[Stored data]

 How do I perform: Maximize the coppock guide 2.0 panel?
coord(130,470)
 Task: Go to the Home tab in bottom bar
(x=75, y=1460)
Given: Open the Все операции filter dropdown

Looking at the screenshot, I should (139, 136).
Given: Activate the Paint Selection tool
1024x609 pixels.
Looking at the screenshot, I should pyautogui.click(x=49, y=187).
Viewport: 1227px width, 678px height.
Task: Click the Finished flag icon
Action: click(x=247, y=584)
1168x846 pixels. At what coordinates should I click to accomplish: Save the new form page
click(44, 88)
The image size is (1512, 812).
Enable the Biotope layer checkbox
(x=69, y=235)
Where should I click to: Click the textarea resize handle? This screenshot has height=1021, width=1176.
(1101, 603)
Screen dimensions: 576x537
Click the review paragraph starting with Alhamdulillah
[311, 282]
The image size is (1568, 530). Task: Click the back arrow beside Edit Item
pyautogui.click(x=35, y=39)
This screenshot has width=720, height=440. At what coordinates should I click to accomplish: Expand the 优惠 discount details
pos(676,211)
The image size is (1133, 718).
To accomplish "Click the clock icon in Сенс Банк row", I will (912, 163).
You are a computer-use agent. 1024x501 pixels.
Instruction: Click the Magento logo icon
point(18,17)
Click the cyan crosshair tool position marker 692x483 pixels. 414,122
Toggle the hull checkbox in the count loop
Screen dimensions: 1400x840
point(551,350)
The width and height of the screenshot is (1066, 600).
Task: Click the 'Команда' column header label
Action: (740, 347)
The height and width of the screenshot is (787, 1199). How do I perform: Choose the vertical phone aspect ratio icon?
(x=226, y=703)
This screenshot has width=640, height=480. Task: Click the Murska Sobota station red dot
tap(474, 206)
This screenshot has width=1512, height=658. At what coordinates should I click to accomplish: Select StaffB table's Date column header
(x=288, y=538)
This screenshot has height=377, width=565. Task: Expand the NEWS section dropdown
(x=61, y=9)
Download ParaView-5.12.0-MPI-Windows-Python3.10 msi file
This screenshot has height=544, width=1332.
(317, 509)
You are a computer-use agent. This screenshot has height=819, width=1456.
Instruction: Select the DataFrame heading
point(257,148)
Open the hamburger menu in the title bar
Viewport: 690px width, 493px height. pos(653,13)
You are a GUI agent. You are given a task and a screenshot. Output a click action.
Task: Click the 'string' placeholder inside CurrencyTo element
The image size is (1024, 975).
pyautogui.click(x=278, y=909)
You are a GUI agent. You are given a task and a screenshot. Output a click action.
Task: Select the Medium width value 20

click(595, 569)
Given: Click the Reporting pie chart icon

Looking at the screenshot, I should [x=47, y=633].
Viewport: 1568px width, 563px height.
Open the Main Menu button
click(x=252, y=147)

▶ Exercise task: Reproduce the entire listing above verbatim, preserving every line in its original order.

▶ The solution:
 How do I perform: Maximize the coppock guide 2.0 panel?
coord(130,470)
 Task: Go to the Home tab in bottom bar
(x=75, y=1460)
Given: Open the Все операции filter dropdown

Looking at the screenshot, I should (139, 136).
Given: Activate the Paint Selection tool
1024x609 pixels.
Looking at the screenshot, I should pyautogui.click(x=49, y=187).
Viewport: 1227px width, 678px height.
Task: Click the Finished flag icon
Action: click(x=247, y=584)
1168x846 pixels. At what coordinates should I click to accomplish: Save the new form page
click(44, 88)
The image size is (1512, 812).
Enable the Biotope layer checkbox
(x=69, y=235)
Where should I click to: Click the textarea resize handle? This screenshot has height=1021, width=1176.
(1101, 603)
Screen dimensions: 576x537
Click the review paragraph starting with Alhamdulillah
[311, 282]
The image size is (1568, 530). Task: Click the back arrow beside Edit Item
pyautogui.click(x=35, y=39)
This screenshot has width=720, height=440. At what coordinates should I click to accomplish: Expand the 优惠 discount details
pos(676,211)
The image size is (1133, 718).
To accomplish "Click the clock icon in Сенс Банк row", I will (912, 163).
You are a computer-use agent. 1024x501 pixels.
Instruction: Click the Magento logo icon
point(18,17)
Click the cyan crosshair tool position marker 692x483 pixels. 414,122
Toggle the hull checkbox in the count loop
Screen dimensions: 1400x840
point(551,350)
The width and height of the screenshot is (1066, 600).
Task: Click the 'Команда' column header label
Action: (740, 347)
The height and width of the screenshot is (787, 1199). How do I perform: Choose the vertical phone aspect ratio icon?
(x=226, y=703)
This screenshot has width=640, height=480. Task: Click the Murska Sobota station red dot
tap(474, 206)
This screenshot has width=1512, height=658. At what coordinates should I click to accomplish: Select StaffB table's Date column header
(x=288, y=538)
This screenshot has height=377, width=565. Task: Expand the NEWS section dropdown
(x=61, y=9)
Download ParaView-5.12.0-MPI-Windows-Python3.10 msi file
This screenshot has height=544, width=1332.
(317, 509)
You are a computer-use agent. This screenshot has height=819, width=1456.
Instruction: Select the DataFrame heading
point(257,148)
Open the hamburger menu in the title bar
Viewport: 690px width, 493px height. pos(653,13)
You are a GUI agent. You are given a task and a screenshot. Output a click action.
Task: Click the 'string' placeholder inside CurrencyTo element
The image size is (1024, 975).
pyautogui.click(x=278, y=909)
You are a GUI agent. You are given a task and a screenshot. Output a click action.
Task: Select the Medium width value 20

click(595, 569)
Given: Click the Reporting pie chart icon

Looking at the screenshot, I should [x=47, y=633].
Viewport: 1568px width, 563px height.
Open the Main Menu button
click(x=252, y=147)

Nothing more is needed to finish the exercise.